• scissors
    June 23rd, 2010WhowhowhoBob Marley

    Bob Marley was a Jamaican singer-songwriter and musician, credited with helping to bring the reggae, ska and rocksteady music genres, as well as the Rastafari movement, to a global audience.

    Born Nesta Robert Marley on 6th February 1945 in Saint Ann Parish, Jamaica, Marley started playing music at a young age. He left school at 14 to form a ska and rocksteady group with friends Bunny Wailer and Peter Tosh, which would eventually go on to be known as The Wailers.

    The band’s first album, entitled Catch a Fire and released worldwide in 1973, sold reasonably well. However, it was their second album Burnin’, which included hits like Get Up, Stand Up and I Shot the Sheriff which raised their profile considerably… particularly after Eric Clapton released his 1974 cover of I Shot the Sheriff. Yet, despite the newfound fame of the group, The Wailers decided to break up and pursue individual solo careers.

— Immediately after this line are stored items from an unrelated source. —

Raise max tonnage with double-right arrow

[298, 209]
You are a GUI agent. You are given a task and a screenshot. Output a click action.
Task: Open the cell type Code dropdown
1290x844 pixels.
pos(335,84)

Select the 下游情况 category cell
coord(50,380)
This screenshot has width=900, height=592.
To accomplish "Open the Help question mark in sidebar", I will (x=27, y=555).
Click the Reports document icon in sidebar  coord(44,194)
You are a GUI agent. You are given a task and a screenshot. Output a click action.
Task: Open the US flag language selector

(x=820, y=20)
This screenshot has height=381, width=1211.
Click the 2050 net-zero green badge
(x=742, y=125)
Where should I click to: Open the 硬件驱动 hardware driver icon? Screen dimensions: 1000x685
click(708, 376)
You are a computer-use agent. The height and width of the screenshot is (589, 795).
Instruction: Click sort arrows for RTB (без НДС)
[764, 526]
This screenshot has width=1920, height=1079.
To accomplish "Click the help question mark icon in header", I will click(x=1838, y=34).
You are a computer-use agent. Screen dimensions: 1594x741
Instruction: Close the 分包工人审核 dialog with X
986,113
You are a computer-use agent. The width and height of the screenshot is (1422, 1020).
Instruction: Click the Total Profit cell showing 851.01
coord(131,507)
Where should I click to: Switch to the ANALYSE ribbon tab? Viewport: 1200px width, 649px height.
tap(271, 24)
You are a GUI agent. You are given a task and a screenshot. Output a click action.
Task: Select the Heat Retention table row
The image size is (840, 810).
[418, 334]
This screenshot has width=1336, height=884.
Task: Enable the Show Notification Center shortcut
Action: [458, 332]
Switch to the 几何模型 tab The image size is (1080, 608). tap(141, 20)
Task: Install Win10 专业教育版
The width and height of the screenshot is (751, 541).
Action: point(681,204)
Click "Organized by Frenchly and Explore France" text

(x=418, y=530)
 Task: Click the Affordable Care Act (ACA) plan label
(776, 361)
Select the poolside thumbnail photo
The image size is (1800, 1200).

    After the split, Marley continued to perform as ‘Bob Marley & the Wailers’, although with an entirely different backing band, and it didn’t take long for Marley to enjoy his first international solo hit – 1975’s No Woman, No Cry. And only the following year his second solo album Rastaman Vibration reached number eight on the US Billboard 200 charts, though only one single (Roots, Rock, Reggae) made its mark on the Top 100.

    Marley spent the next two years living in England in virtual exile, yet managed to record two more studio albums: Exodus, which scored the four UK hit singles Exodus, Waiting in Vain, Jamming and One Love; and Kaya, which included the tracks Is This Love, Misty Morning and Sun Is Shining.

    Marley’s final album was 1980’s Uprising, which included the hit Redemption Song. Three years earlier Marley had been diagnosed with skin cancer and he had become increasingly ill. He was forced to cancel his 1981 Uprising tour and finally succumbed to the illness in May that year. He was 36.

    One final Bob Marley & the Wailers album, Confrontation, was released in 1983, two years after his death. It contained the previously unheard track Buffalo Soldier, which has now become one of Marley’s best-known songs.